P3: deferred data_extra + HTTP ingest (2026-05-19)

  • buildExtraJSONCell: SIP data_extra stored as pooled *[]byte on the WriteHEP path; string() conversion moved to flushBatch via cellToDriverValue (one alloc per row at flush, not per enqueue).
  • HTTP/HTTPS: batched receive metrics (ingestReceiveMetrics), shared buffer pool (copyPacketToPool), common handleIngestPOST.

Secondary bottlenecks

After pool + metrics + decode pooling + deferred JSON, the next ceilings are:

  • Kernel UDP socket buffer. With net.core.rmem_max = 212992, gnet's SO_RCVBUF request is silently capped. Drops happen as soon as a single event-loop pause exceeds ~1 ms. Recommended sysctl for high-rate captures:
sudo ./scripts/tune-udp-sysctl.sh
# persistent:
sudo cp examples/sysctl/99-homer-udp-buffers.conf /etc/sysctl.d/
sudo sysctl --system

Homer config already defaults socket_recv_buffer to 8 MiB; after sysctl, gnet will get the full value instead of being capped at rmem_max.

  • Prometheus hot-path metrics. RecordHEPPacketReceived, RecordHEPPacketSize, and RecordBytesReceived together cost ~1.2 s of the 5 s window — i.e. ~18 % of OnTraffic time even before the pool fix. Two cheap wins:
  • Batch the size histogram (HEPPacketSize.Observe) into a per-worker accumulator, flushed at the same cadence as serverWorkerMetrics.
  • Skip WithLabelValues("udp") resolution per packet by caching the curried child once per udpServer.

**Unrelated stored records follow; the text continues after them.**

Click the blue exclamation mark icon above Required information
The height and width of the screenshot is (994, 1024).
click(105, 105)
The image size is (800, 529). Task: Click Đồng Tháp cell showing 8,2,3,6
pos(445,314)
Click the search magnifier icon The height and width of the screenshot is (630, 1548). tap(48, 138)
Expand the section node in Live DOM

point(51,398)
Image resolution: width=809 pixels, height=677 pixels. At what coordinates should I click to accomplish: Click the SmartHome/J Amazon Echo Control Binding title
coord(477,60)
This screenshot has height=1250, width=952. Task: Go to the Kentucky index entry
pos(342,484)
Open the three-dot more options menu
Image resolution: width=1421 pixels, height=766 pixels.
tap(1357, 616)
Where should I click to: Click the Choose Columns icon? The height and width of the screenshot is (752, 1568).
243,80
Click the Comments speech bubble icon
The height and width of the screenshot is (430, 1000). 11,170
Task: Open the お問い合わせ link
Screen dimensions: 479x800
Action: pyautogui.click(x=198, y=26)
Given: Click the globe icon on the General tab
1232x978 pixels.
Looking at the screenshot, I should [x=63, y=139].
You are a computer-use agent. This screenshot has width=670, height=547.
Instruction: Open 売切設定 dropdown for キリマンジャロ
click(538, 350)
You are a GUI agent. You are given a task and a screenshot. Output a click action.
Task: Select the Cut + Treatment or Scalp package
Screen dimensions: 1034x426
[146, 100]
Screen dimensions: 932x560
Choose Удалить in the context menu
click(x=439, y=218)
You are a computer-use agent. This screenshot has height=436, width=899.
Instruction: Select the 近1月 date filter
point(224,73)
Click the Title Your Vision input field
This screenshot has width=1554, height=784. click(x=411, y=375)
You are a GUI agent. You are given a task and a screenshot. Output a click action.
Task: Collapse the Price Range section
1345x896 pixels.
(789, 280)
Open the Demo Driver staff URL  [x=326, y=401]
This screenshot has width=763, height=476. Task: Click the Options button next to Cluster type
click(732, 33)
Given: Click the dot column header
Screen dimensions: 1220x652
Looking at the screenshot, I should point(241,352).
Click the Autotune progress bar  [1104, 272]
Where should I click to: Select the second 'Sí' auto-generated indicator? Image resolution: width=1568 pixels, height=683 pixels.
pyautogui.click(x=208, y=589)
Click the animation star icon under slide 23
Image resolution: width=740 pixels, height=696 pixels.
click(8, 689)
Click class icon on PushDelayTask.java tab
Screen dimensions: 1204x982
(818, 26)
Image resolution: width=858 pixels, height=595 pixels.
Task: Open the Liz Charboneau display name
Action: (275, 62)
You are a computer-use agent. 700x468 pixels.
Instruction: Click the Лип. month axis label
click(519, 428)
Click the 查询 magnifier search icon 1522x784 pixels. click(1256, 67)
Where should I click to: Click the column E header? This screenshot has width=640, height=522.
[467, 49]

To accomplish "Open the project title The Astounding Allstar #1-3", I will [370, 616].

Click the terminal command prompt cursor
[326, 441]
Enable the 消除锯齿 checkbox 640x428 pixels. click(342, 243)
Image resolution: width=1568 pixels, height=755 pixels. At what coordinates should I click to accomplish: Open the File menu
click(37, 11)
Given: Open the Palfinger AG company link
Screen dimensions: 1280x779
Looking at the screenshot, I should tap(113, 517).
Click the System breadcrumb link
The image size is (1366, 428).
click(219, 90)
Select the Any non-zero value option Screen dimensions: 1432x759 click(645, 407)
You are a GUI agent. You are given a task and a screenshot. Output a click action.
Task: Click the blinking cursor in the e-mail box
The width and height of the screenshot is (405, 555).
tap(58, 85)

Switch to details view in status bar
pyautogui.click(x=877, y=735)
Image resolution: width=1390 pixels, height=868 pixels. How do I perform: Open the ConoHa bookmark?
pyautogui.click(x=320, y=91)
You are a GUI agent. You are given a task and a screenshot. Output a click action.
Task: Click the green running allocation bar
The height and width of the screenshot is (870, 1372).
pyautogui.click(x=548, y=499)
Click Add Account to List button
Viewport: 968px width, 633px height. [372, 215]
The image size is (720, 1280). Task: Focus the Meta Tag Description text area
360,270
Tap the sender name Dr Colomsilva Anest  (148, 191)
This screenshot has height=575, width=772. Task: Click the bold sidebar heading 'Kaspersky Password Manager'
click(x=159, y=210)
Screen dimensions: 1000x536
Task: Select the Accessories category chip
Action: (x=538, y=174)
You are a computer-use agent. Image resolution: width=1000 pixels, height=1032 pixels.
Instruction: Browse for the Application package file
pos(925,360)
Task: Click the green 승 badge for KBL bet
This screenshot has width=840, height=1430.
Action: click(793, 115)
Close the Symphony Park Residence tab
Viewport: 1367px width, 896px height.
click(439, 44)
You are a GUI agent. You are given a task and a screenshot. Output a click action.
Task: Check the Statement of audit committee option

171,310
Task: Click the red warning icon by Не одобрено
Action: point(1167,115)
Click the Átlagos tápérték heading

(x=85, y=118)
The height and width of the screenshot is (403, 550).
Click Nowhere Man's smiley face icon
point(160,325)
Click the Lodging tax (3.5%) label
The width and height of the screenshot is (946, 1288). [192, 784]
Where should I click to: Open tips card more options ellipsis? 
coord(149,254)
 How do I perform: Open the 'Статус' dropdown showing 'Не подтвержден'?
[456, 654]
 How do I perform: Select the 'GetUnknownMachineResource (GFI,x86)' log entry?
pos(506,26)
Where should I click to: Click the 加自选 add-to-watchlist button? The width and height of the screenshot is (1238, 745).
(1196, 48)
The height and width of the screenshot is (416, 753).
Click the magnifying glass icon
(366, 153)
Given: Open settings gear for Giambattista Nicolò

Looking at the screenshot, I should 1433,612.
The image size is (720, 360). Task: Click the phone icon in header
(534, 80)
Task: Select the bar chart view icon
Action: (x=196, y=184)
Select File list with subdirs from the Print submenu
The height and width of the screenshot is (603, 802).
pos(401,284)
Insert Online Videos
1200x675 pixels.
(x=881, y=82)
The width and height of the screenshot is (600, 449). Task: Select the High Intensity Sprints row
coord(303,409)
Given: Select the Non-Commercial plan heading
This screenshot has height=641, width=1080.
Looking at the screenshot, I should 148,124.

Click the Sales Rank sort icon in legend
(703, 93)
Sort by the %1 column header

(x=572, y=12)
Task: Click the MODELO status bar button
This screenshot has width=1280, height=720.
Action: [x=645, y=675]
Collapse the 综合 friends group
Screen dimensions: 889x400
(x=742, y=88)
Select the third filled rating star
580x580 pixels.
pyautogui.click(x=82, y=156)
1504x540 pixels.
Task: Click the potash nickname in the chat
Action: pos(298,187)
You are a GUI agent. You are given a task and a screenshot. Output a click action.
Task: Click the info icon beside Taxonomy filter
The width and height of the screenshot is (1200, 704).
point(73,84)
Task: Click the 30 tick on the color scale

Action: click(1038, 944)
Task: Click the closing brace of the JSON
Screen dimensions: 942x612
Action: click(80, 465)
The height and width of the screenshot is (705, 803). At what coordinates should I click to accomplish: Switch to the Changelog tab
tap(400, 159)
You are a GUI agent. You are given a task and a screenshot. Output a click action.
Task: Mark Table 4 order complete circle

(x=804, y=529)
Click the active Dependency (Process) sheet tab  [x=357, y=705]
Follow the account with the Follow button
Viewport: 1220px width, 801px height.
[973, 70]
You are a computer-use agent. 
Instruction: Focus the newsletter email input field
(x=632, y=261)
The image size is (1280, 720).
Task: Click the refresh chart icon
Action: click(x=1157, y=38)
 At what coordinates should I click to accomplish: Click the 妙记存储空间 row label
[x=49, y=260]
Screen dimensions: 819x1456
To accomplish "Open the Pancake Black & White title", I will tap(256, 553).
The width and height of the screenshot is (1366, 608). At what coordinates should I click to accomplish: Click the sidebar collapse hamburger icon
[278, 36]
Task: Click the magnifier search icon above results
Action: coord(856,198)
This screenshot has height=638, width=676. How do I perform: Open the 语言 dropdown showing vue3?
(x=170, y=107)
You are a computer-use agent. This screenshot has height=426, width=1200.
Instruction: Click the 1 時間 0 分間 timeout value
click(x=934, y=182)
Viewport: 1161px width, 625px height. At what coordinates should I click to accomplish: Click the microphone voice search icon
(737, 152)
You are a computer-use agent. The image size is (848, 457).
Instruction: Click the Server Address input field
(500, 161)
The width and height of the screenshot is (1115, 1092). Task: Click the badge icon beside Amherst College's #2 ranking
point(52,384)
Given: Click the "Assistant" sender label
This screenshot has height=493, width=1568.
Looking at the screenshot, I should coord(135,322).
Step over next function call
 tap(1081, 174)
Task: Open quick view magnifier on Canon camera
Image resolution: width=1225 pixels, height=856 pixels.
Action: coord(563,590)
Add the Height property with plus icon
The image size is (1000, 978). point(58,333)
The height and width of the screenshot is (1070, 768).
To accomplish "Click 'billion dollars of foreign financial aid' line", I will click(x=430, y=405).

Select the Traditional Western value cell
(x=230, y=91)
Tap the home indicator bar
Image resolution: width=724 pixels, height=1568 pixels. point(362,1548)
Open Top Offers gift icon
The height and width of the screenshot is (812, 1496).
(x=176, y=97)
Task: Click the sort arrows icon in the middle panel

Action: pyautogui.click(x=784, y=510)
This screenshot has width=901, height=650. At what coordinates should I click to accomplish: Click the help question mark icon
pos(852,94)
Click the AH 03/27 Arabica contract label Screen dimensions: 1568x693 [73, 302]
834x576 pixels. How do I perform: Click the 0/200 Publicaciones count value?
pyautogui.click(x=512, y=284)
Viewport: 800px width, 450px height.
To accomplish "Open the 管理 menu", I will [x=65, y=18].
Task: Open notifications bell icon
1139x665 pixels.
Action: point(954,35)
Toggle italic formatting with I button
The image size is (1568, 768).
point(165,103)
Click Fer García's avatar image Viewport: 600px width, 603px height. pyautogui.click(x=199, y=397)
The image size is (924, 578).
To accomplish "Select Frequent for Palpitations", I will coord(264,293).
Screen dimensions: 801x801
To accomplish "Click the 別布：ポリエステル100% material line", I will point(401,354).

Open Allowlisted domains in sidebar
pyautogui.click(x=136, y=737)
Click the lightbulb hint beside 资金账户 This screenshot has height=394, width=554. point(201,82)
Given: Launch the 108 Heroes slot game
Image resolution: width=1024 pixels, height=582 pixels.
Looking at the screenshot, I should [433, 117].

  • buildExtraJSON copy and batch flush on the DuckLake path (see P1 above). Tune batch_size / flush_interval.

Reproduce

# Pure decode ceiling
cd src
go test -vet=off -tags='!vet' -run='^$' \
    -bench='BenchmarkHEPDecode(Serial|Only)' -benchtime=3s \
    -timeout=120s ./server/

# UDP Mpps matrix
go test -vet=off -tags='!vet' -run='^$' \
    -bench=BenchmarkUDPMpps -benchtime=1x -timeout=180s ./server/

# TCP Mpps matrix
go test -vet=off -tags='!vet' -run='^$' \
    -bench=BenchmarkTCPMpps -benchtime=1x -timeout=180s ./server/

# CPU profile for the worst-loaded UDP case
go test -vet=off -tags='!vet' -run='^$' \
    -bench=BenchmarkUDPMpps/w8_s8 -benchtime=1x \
    -cpuprofile=cpu_udp.prof ./server/
go tool pprof -top -cum cpu_udp.prof | head -40
go tool pprof -list 'OnTraffic' cpu_udp.prof

The benchmark uses a real HEP3-encapsulated SIP INVITE (738 B total, including SDP) so the decoder and SIP parser execute the same paths they would in production. Each sub-bench warms up for 1 s, then samples HEPCount over a 5 s window for steady-state Mpps.